Now to some of Mr. Gripes’ doubts and fears: Mr. Trump apparently is going to proceed with a ‘trickle-down’ stimulus to the economy – you know the drill: huge tax reductions will lead to increased business profits, which will lead to increased tax revenues, and, voila, lower deficits. It doesn’t work: Reagan tried it, and deficits soared. George Bush 2nd tried it, it failed then, too, and we were saddled with huge deficits again. And, Trump is going to try for a third time? Moronic. 

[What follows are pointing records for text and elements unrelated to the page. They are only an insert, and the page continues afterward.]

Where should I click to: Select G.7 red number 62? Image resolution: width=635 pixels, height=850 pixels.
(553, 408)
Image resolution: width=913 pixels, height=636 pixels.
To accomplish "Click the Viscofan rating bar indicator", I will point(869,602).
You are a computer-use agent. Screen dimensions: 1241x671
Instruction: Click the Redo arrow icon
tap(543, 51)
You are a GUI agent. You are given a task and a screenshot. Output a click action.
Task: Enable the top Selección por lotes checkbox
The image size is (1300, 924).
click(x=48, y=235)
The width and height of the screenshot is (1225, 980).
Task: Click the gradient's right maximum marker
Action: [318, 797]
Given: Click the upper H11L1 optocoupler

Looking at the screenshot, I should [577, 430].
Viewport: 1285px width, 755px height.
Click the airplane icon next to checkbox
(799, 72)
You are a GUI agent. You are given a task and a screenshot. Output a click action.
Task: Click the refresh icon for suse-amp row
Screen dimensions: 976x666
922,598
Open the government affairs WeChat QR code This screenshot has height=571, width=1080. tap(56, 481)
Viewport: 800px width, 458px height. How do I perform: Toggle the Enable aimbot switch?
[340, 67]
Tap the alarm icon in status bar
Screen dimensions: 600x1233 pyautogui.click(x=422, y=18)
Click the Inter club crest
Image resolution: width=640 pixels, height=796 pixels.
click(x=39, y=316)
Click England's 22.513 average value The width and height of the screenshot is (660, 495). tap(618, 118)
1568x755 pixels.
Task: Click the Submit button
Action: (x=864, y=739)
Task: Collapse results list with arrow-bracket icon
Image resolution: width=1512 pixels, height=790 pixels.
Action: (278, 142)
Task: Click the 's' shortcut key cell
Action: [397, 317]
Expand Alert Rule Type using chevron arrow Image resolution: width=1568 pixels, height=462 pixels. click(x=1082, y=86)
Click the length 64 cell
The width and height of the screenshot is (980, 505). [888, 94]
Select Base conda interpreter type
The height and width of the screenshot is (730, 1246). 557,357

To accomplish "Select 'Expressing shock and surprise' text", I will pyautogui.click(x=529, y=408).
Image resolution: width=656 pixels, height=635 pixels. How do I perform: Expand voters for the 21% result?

Mr. Gripes prays that Donald Trump does not take the muscular interventionist approach to international disputes. Again, we’ve tried this, in the Korean War, Vietnam, Afghanistan, and Iraq, and it’s been a complete failure: not only has America lost prestige and power across the world, but, maybe worse, its own citizens have lost faith in the American system as well. All of us have been beaten up by asinine and wrong-headed Presidential presumptions about the world. President Trump, please show some forbearance, judiciousness and caution before you meddle and bomb.